#### [Was zu tun ist]
1 – Gib aus dem Text über barrierefreien Tourismus die Stelle wortgetreu wieder, die mit den Worten „Schätzungen zufolge leiden“ beginnt und nach „aus (BFS, 2020).“ endet.
2 – Beantworte anhand des Textes über barrierefreien Tourismus die folgenden Fragen:
(a) In welchem Zeitraum wurde die Bachelorarbeit durchgeführt?
(b) Wie viele semi-direktive Interviews flossen in die Studie ein?
(c) Welchen Anteil an der Schweizer Gesamtbevölkerung machten Menschen mit Behinderungen im Jahr 2020 aus?

#### [Textauszug]
"""

Barrierefreier Tourismus in der Schweiz: Bilden wir das Empfangspersonal aus!

Der barrierefreie Tourismus ist ein aktuelles Thema, das Gegenstand zahlreicher Projekte und Studien ist. Die Bachelorarbeit von Morgane Schweizer, die zwischen November 2021 und Juni 2022 im Studiengang Tourismus der HES-SO Valais-Wallis durchgeführt wurde, hatte zum Ziel, die Bedeutung der Ausbildung des Personals im Tourismusempfang zu analysieren, damit es in der Lage ist, Kunden mit einer geistigen, körperlichen oder sensorischen Behinderung angemessen und effizient zu informieren und mit ihnen zu kommunizieren.

 

Methodologie und Ziele der Studie

 

Eine Literaturanalyse, 14 semi-direktive Interviews mit Experten und Tourismusfachleuten und ein Benchmark der bestehenden Ausbildungen im barrierefreien Tourismus dienten dazu, die folgenden Ziele zu erreichen:

  • den Einfluss des barrierefreien Tourismus auf die Entwicklung einer integrativeren Gesellschaft zu bestimmen
  • bewerten, wie wichtig es ist, das Tourismuspersonal im Umgang mit Menschen mit Behinderungen zu schulen, um den Tourismus barrierefreier zu machen
  • Strategien zu identifizieren, um diese Art von Ausbildung in der Schweiz einzuführen

 

Aktueller Kontext

Barrierefreier Tourismus, ein unterschätzter Markt

Schätzungen zufolge leiden etwa 15% der Weltbevölkerung an einer Form von dauerhafter Behinderung., und diese Quote wird nach den derzeitigen demografischen Trends ständig steigen. In Europa haben zwischen 20 und 37% der Bevölkerung besondere Bedürfnisse in Bezug auf Barrierefreiheit, davon 40% der über 65-Jährigen. Im Jahr 2020 gab es in der Schweiz mehr als 1,8 Millionen Menschen mit Behinderungen, das sind 20,8% der Gesamtbevölkerung, von denen 30% unter schweren Einschränkungen leiden. Darüber hinaus machen Menschen über 65 Jahre, deren motorische, sensorische und geistige Fähigkeiten sich am ehesten verschlechtern, 18.8% der Schweizer Bevölkerung aus (BFS, 2020).

"""

#### [Material]
"""

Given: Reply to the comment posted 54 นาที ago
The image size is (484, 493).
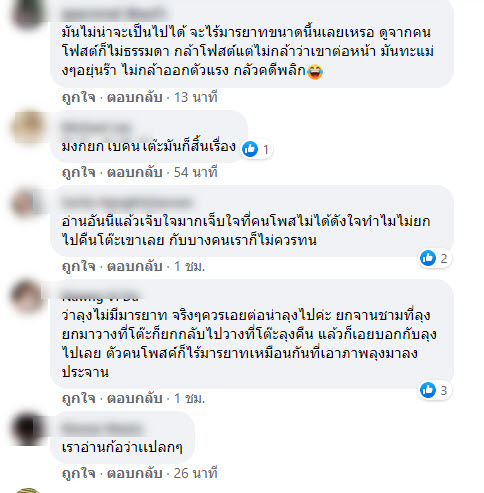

"""

#### [Ergebnisse]
1 –
Schätzungen zufolge leiden etwa 15% der Weltbevölkerung an einer Form von dauerhafter Behinderung., und diese Quote wird nach den derzeitigen demografischen Trends ständig steigen. In Europa haben zwischen 20 und 37% der Bevölkerung besondere Bedürfnisse in Bezug auf Barrierefreiheit, davon 40% der über 65-Jährigen. Im Jahr 2020 gab es in der Schweiz mehr als 1,8 Millionen Menschen mit Behinderungen, das sind 20,8% der Gesamtbevölkerung, von denen 30% unter schweren Einschränkungen leiden. Darüber hinaus machen Menschen über 65 Jahre, deren motorische, sensorische und geistige Fähigkeiten sich am ehesten verschlechtern, 18.8% der Schweizer Bevölkerung aus (BFS, 2020).

2 –
(a) Zwischen November 2021 und Juni 2022.
(b) 14.
(c) 20,8%.